The question of cashing out ultimately becomes one of “who owns what?” and “what is being sold?” If PublicCo buys out Start-up’s stock, that causes one type of result. If PublicCo buys all of Start-up’s assets (all of the IP, for instance), that leads to a different type of result. Again, three dimensional chess and all that stuff.
However, on the “cashing out” question there is a default starting point for me. If my correspondent paid me money to work on this I would start on the assumption that all of the IP that is developed should be owned from inception by a non-U.S. company. To the extent that the IP is exploited in the USA, it will be done by a limited license granted by the non-U.S. company. I would then find reasons to deviate from that starting assumption.
The reasons for this are best left to some other blog post. But as a general idea: IP that is owned by a U.S. person (corporation or human) and transferred to a foreign person (corporation or human) will generally be treated as a sale, even if it is not a sale. There is a toll charge to get ownership of IP out of the United States. There is no equivalent toll charge for IP transferred from a foreign owner to a U.S. owner.

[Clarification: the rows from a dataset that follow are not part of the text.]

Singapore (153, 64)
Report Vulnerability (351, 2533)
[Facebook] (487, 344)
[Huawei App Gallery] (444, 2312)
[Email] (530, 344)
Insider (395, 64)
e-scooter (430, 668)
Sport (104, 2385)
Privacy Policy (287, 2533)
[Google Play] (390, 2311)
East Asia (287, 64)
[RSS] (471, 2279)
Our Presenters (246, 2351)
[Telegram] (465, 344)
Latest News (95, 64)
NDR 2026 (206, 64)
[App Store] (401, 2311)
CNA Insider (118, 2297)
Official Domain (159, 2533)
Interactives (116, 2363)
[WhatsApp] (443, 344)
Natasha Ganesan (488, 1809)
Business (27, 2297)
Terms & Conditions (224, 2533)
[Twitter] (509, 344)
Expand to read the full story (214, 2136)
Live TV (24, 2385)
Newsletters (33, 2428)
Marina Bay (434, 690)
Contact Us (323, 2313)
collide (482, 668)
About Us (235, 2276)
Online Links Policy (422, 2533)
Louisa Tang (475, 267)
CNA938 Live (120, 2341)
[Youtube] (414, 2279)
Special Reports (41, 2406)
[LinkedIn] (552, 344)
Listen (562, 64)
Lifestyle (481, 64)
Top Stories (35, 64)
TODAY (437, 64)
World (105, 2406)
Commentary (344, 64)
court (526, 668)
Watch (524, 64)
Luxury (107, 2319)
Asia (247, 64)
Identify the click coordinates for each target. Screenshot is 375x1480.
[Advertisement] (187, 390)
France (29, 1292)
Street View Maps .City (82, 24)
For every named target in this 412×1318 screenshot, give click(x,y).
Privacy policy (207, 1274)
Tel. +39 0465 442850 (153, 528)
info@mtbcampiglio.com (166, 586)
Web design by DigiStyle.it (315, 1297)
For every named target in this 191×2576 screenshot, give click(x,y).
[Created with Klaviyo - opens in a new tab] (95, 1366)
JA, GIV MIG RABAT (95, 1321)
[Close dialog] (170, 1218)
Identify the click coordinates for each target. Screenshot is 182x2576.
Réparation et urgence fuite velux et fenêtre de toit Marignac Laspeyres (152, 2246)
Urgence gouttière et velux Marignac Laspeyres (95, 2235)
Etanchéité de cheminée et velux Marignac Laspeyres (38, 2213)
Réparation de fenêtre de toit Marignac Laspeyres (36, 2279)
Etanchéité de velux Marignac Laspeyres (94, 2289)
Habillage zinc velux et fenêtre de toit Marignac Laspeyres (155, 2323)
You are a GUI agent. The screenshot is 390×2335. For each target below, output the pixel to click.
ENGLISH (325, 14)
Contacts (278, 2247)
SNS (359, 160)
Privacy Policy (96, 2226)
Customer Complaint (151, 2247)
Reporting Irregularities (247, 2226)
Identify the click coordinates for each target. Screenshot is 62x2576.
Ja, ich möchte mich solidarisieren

In other words, for companies that own IP, the United States is a roach motel. You can come in, but you can’t get out, without a giant tax cost.
Toll charge on IP
I’ll give you an example. I worked on a deal for an online company that started from nothing and built a big, profitable company. They decided to restructure and reincorporate outside the United States for various and good business reasons.
At that point one of the assets of the company was the domain name. (Duh). The domain name would go–along with all of the other assets of the California corporation–to the new foreign corporation. Same shareholders as before, same business operations, same engineers sitting in the same place doing the same stuff. When we were going to do this deal the domain name appraised at a value of $6,000,000.
The transfer of the domain name from the California corporation to the foreign corporation would have been treated as a sale. The difference between what you pay for a domain name ($10) and what you sell it for ($6,000,000) is taxable income.